She reached for her desk, and took out the letter, opened and read it slowly and carefully, and then, with a sudden impulse of tenderness, softly laid it against her cheek.

“ Don’t that look like ” — began her alter ego.

“Yes, it does look like — but it is n’t,” was the quick retort, as Rosamond snatched a match, and, striking it, kindled the corner of the sheet. She put it in the stove, with the envelope, and taking from her drawer the remnant of a handkerchief, laid that in the flame, and watched them burn with the satisfaction of one who yields everything to conscience, and humors its most frivolous demands. She heard a few more arguments on both sides, with the indifference of a judge who has already decided a case, and then rendered a verdict for the defendant without delay, giving herself full leave to amuse herself just as she pleased, wiped the tears from her cheeks, gayly kissed her hand to the mirror, and went to bed.

After that, her alter ego was not allowed to say a word, and she thought of the conductor almost constantly. She reviewed all their past intercourse, recalling its most trivial incidents, and looked forward to their next meeting, imagining it in a thousand different ways, and planning what she would say to him. She imagined him on his train, going through his daily routine, and learned the hours on the time-table, and kept all the clocks by railway time that she might know just where to think of him at any hour of the day; and when the train went by, two miles to the east, she slipped up to her room, and leaned out at the window to listen for the whistle and the rolling of the wheels. The eastern horizon spoke to her of him, and she knew in just what direction to look, at any hour, and think he was there, now at one terminus, now at another, or somewhere along the road. She named the cat after him, and lavished all tender epithets upon her “ darling George.” She even liked the smell of gas, when the coal was put on the stove, because it reminded her of a locomotive. She wondered where he came from, — what were his antecedents, his history, his interests, and his friends. She kept her ears open to hear what she could about him, but never dared to ask, for fear of betraying too much interest. She sometimes heard him mentioned casually, and always with the warmest praise, by those who had traveled on the cars and noticed his courtesy and kindness; but that was all.

“ I presume father knows all about him, and could tell me everything I want to know,” she thought, “ if I only dared to ask.”

She did not travel on the railway again that winter, but she had glimpses of Mr. Ingleside occasionally in Bethel Plain, or when she drove to Wareham station to meet the train; so she hoped he would not forget her, but consoled herself by thinking that if he did she would see him often next summer, and renew their acquaintance. She studied the map diligently to discover places of interest along the railway, that she might plan for new excursions, and after her New York friends arrived, in July, she led them off somewhere, on the train, every few days.

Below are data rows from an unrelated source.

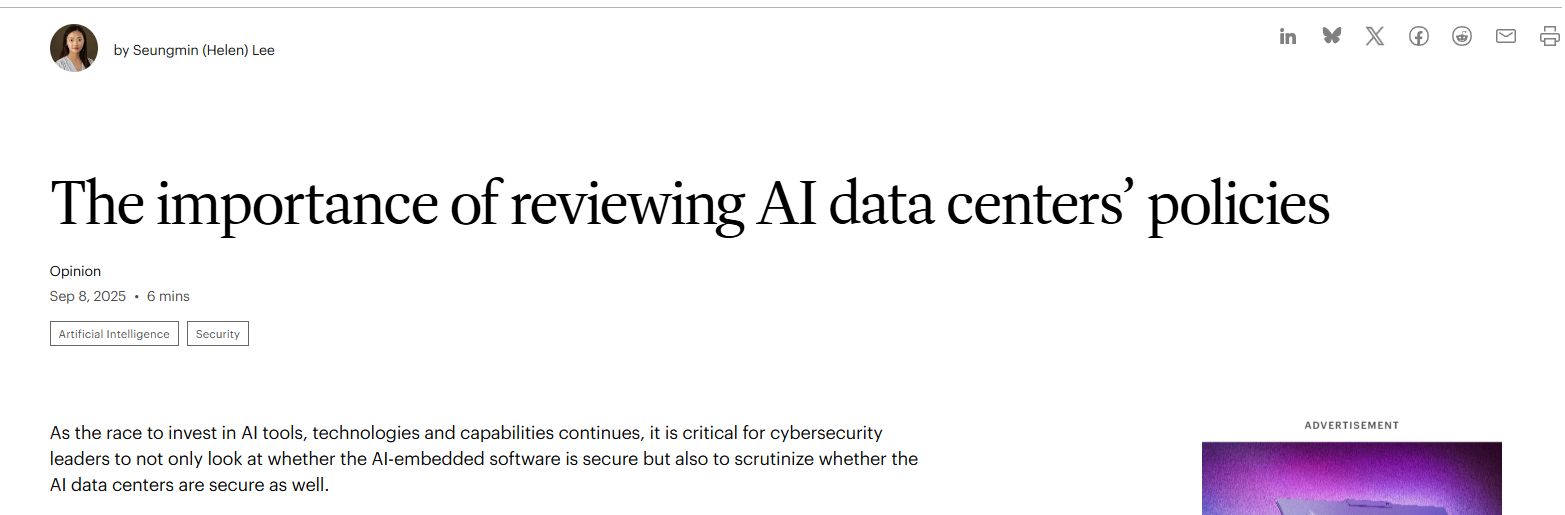The height and width of the screenshot is (515, 1565).
Task: Open the purple advertisement image
Action: pos(1351,478)
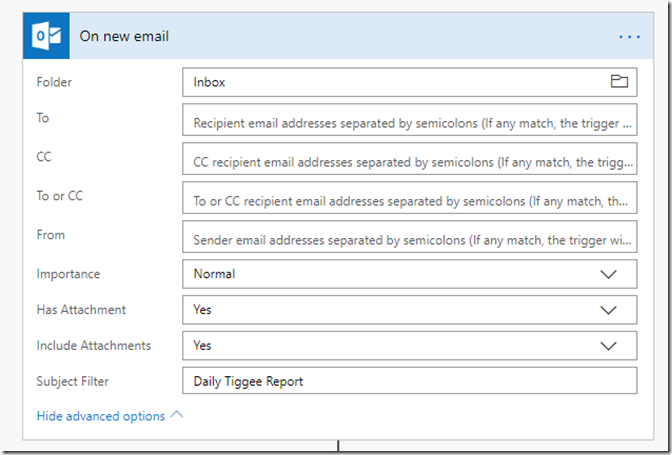Click the 'Yes' value in Has Attachment
The image size is (672, 455).
pos(203,310)
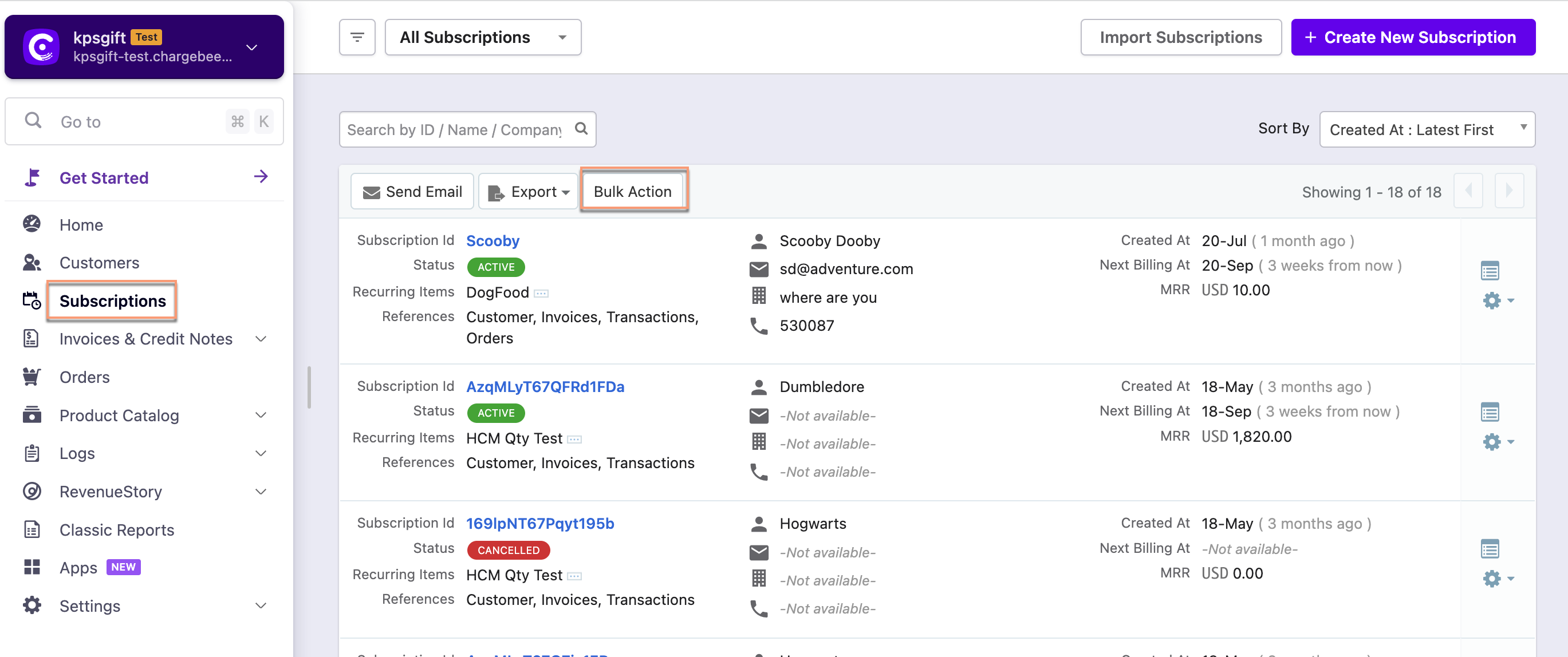1568x657 pixels.
Task: Open the Sort By dropdown
Action: (x=1426, y=129)
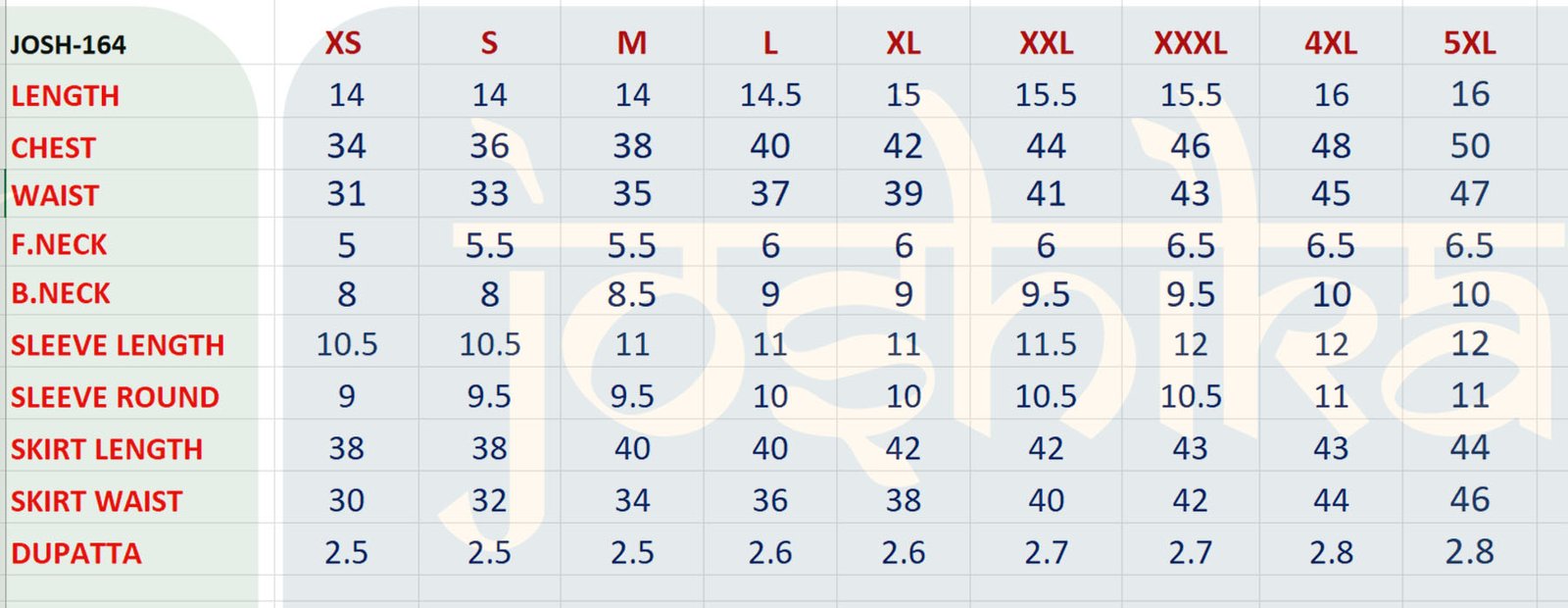1568x608 pixels.
Task: Select the SKIRT LENGTH row label
Action: [x=107, y=449]
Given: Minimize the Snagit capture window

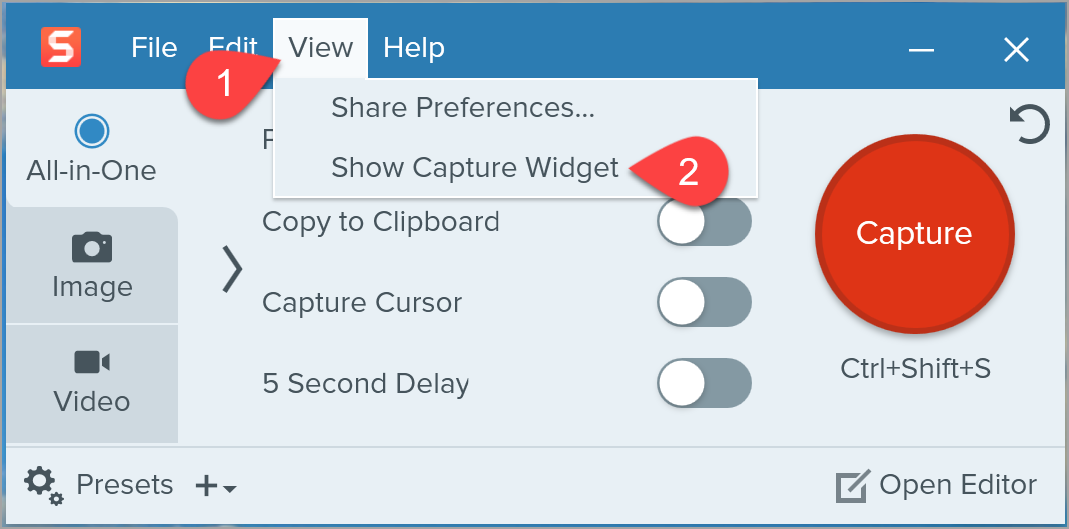Looking at the screenshot, I should [922, 50].
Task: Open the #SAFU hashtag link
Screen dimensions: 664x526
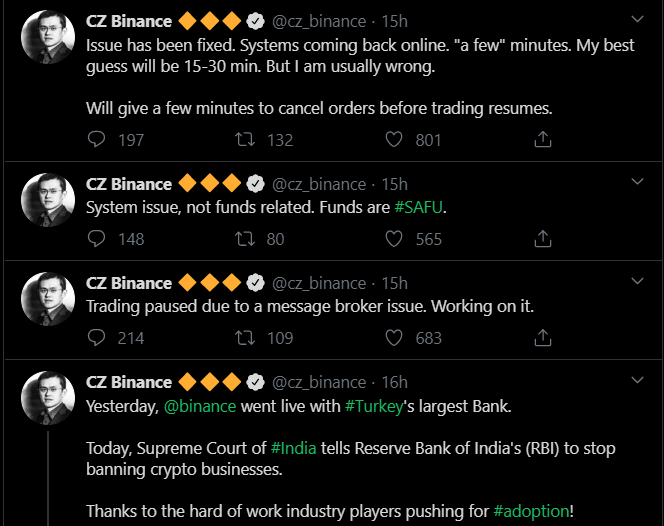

So she saw Mr. Ingleside often, and their acquaintance slowly but surely progressed. She came at last to greet him with a smile and a good morning, and though he often just punched her ticket and passed on without speaking, still Rosamond could generally contrive some excellent reason to detain him for a few words. Sometimes she wanted to inquire the time of the trains on a connecting railway; sometimes she asked him to get excursion tickets for her party to some point on the line; sometimes her carelessness helped her, and a book, or umbrella, or lunch-basket was left on the train, and Mr. Ingleside must look it up. She liked him all the better because he never presumed upon the opportunities she gave him, nor lingered after the necessary words were spoken; and yet she wished that he would make some further advances, that her vanity might be gratified, even while she relentlessly snubbed him.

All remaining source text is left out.